EXCERPTED PASSAGE =
Longormal data is very tricky. Wrong visualization methods can lead to radical misinterpretation of the result. In this article I show an example of such a mistake based on a real project, and I demonstrate how to avoid the caveats by proper visualization on a logarithmic scale.

What follows is a rendering of a Jupyter notebook. Users not interested in source code may simply skip over the Python sections, and focus on diagrams alone. The sources of the functions used are available in github.

loghist-article

The problem with lognormal data¶

When your data has lognormal properties, it needs to be drawn on a logarithmic scale. Let me explain what I mean by this, and present you with simple python utility that makes this easier.

First let’s generate a lognormal data set. This is how it looks in a simple histogram.

In [1]:

import sys
import pandas as pd, numpy as np
import matplotlib.pyplot as plt, seaborn as sns
sys.path.insert(0, '../modules') # change this to your local setup
import loghist 
sns.set()

In [2]:

x = np.random.lognormal(mean=10.0, sigma=0.8, size = 100000)
fig, ax = plt.subplots(1,1, figsize = (20, 3))
ax.hist(x = x, bins = 100, range = (0, 200000))
ax.axvline(x=11000, color='red', linestyle='dashed', linewidth=2, label='mode')
ax.axvline(x=x.mean(), color='black', linestyle='dashed', linewidth=2, label='mean')
plt.show()

The histogram is right-skewed. The spike is towards the left of the diagram, and very long tail extends to the right.

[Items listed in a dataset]
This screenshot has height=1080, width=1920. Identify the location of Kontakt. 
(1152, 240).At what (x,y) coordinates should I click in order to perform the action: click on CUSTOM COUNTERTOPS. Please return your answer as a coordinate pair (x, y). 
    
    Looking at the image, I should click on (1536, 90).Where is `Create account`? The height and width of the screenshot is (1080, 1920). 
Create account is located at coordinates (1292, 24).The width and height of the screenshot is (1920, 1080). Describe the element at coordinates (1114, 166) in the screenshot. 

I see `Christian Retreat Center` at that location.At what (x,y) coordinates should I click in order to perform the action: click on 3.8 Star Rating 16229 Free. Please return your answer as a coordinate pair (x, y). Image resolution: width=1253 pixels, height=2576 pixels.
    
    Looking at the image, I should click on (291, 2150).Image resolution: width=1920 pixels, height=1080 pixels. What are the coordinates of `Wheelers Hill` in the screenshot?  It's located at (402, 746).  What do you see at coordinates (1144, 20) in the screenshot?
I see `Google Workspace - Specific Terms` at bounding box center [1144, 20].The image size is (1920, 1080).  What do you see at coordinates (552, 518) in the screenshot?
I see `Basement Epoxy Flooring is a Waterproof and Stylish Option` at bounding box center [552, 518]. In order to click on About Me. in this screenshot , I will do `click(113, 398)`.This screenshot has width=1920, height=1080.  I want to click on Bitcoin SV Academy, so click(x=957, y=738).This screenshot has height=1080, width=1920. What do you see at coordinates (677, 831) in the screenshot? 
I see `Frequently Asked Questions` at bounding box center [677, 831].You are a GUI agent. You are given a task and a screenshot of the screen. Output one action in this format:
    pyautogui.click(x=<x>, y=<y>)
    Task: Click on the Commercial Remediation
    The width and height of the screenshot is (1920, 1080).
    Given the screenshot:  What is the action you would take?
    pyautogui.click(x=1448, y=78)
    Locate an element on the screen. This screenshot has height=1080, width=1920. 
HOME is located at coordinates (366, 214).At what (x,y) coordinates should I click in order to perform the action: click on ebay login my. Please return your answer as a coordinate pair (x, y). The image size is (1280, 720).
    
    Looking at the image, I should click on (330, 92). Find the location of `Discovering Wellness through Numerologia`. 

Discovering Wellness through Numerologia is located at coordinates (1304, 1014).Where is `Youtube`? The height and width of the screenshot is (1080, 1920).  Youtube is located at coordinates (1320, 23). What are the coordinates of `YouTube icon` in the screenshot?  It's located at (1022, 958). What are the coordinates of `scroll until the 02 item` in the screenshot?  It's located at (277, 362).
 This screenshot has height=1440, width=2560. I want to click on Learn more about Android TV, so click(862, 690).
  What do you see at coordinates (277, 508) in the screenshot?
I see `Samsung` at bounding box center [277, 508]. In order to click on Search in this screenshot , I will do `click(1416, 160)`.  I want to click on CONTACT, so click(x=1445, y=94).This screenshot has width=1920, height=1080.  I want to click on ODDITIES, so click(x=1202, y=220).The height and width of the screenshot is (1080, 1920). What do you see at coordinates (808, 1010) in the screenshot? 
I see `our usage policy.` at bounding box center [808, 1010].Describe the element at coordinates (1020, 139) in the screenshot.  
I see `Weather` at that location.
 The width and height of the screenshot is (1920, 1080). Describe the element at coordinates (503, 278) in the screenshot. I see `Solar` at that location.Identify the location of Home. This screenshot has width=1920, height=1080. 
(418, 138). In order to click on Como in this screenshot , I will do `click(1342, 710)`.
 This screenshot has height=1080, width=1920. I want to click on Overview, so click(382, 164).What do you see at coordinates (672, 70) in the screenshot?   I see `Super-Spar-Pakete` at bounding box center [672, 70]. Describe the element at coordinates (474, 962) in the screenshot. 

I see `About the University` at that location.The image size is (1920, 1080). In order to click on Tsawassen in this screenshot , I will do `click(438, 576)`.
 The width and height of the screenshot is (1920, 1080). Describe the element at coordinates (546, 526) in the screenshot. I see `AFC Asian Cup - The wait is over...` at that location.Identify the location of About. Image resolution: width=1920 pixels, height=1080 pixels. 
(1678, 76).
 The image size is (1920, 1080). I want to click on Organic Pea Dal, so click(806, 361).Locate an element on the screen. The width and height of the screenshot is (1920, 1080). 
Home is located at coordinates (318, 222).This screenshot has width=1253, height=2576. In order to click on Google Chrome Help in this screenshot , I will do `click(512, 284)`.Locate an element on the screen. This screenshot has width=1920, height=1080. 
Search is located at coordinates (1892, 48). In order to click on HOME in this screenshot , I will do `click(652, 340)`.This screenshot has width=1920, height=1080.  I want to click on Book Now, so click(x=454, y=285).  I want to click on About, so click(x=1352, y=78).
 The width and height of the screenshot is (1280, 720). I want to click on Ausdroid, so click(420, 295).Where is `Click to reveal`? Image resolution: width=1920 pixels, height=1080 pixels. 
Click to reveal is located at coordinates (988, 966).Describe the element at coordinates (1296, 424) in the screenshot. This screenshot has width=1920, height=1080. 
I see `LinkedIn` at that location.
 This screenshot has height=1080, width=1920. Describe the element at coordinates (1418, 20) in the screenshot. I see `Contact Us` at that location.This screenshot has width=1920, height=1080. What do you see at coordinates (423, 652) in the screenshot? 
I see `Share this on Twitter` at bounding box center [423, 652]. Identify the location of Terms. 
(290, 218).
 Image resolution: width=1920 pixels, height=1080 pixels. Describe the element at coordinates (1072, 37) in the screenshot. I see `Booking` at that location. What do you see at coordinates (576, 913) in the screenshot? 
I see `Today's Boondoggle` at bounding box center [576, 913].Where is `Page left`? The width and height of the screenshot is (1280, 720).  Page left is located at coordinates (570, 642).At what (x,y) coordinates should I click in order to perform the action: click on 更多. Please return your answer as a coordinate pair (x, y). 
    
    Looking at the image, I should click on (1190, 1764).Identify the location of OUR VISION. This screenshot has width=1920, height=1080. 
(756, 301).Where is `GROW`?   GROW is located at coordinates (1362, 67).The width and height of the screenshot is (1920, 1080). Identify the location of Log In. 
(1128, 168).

REQUEST =
Answer these questions about the article on lognormal data:
(a) On what kind of scale does it say lognormal data needs to be drawn?
(b) Where are the sources of the functions used available?
(c) In which direction is the generated histogram skewed?

OUTPUT OF THE EXERCISE =
(a) A logarithmic scale.
(b) In github.
(c) To the right.